Si 100.000 euros sortis de leur léthargie pour entrer dans le circuit de la « production financière » deviennent 200.000 euros (et bien plus encore si l’on prend en compte tous les « produits financiers » plus sophistiqués les uns que les autres), il reste que le processus ne peut pas plus s’étendre à l’infini que celui d’une pyramide de Ponzi. Il n’y a pas deux secteurs distincts, celui de l’économie financière et celui de l’économie réelle. Les deux sont étroitement articulés. Pour que la production de capital fictif prenne son envol et poursuive sa course, il faut des « porteurs d’espoir » (comme le fut en son temps la « net-économie »), c’est-à-dire que l’on puisse raisonnablement croire que ces titres de propriétés qui s’échangent sur le marché financier donnent un jour droit à une part de la valeur produite dans le secteur des marchandises d’ordre 1. Or, c’est précisément la difficulté croissante que rencontre la production de valeur (difficulté liée, comme on l’a vu, à la dynamique même du mode de production capitaliste et à la substitution du travail mort au travail vivant) qui a conduit au développement extravagant du capital fictif. Comme le dit Lohoff, il est inutile de fulminer bruyamment contre l’autonomisation croissante des marchés financiers, « ce n’est pas le détachement du capital fictif vis-à-vis de l’économie réelle qui pose problème au capitalisme. Le système capitaliste mondial se dirige pour cette raison inéluctablement vers son effondrement, précisément parce que ce détachement bute sur des limites et ne peut en aucun cas se poursuivre à l’infini. » (180)

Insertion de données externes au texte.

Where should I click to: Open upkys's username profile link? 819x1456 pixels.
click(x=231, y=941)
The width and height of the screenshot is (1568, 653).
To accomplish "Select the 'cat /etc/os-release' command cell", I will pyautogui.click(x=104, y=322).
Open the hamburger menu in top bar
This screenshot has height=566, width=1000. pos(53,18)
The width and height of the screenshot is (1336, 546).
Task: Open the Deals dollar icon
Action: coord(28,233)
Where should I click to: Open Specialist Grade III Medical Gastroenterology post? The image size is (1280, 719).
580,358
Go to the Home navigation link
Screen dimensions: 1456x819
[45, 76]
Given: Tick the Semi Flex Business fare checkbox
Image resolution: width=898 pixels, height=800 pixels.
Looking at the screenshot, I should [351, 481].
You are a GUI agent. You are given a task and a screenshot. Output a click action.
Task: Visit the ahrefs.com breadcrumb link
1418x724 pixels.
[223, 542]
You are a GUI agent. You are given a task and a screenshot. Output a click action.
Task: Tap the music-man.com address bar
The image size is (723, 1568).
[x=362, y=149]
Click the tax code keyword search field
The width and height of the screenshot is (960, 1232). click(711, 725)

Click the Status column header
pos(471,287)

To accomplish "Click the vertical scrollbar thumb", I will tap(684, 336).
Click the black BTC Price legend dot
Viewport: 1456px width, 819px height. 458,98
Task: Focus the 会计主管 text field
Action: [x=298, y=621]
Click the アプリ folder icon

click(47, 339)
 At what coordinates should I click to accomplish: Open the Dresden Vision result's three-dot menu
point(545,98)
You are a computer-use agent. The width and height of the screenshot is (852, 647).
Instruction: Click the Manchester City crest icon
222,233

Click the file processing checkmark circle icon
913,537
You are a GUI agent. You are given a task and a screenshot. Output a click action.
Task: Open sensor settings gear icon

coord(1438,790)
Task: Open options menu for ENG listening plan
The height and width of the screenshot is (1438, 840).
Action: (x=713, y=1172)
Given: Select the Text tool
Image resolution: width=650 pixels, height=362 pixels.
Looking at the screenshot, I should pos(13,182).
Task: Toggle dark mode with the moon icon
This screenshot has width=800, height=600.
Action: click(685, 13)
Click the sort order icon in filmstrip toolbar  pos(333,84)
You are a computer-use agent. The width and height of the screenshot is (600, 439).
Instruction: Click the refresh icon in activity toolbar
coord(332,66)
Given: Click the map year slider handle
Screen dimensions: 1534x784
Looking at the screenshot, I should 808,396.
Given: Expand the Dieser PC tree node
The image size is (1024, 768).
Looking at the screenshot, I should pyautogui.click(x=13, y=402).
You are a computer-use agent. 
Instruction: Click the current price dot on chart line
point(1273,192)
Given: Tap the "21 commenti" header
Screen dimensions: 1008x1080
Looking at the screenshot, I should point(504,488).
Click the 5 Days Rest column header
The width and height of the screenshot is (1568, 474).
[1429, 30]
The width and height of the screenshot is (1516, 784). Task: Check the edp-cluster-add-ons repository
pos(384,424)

C’est qu’en effet sans « l’autonomisation » des marchés financiers, « la crise de suraccumulation structurelle n’aurait jamais été surmontée, et le long boom postfordiste n’aurait jamais pu voir le jour. » (242) Lohoff détaille comment s’est instaurée « l’économie inversée » en soulignant que la raison pour laquelle les économistes ne peuvent pas comprendre ce qui est en cause est précisément cette distinction marxienne fondamentale entre valeur et prix qui est au cœur de l’analyse du Capital. Cette distinction permet de rendre compte des aberrations de la distribution de la richesse du capital. Avec 32000 employés, Apple a une capitalisation bien plus forte que celle de Wallmart avec ses deux millions d’employés ! Les énormes capitalisations accumulées dans les secteurs de l’informatique ne tiennent qu’au rôle des licences et à la propriété intellectuelle et nullement à la production de valeur. En ce sens, la fortune de Google, Microsoft, Apple, Facebook et tutti quanti n’est qu’une fortune de rentier (peu différente au fond de la fortune des monarchies pétrolières) et évidemment cette rente est prélevée – ce que Lohoff n’analyse pas – sur la production totale de survaleur.
Pour terminer, nos auteurs montrent en détail pourquoi les mécanismes d’ajournement de la crise ne peuvent être réitérés éternellement et pourquoi donc tout cela finira nécessairement par un effondrement auprès duquel la crise de 1929 apparaîtra comme une aimable plaisanterie. Car évidemment l’effondrement du capital fictif bloquera tous les mécanismes de la production capitaliste en coupant tous les circuits autour desquels s’organise la division mondiale du travail.
Je laisse de côté la longue discussion que mène Lohoff à propos de la démonétisation de l’or. Je ne peux traiter cette question dans le cadre de cette recension déjà fort longue. Disons que Lohoff va bien vite en besogne et reconnaît d’ailleurs, en passant, que le développement du capital fictif s’accompagne d’une fébrilité croissante sur les cours de l’or : congédiée, la « relique barbare » se rappelle ainsi au bon souvenir des acteurs et des penseurs.4 Il me semble préférable de laisser ouverte la discussion.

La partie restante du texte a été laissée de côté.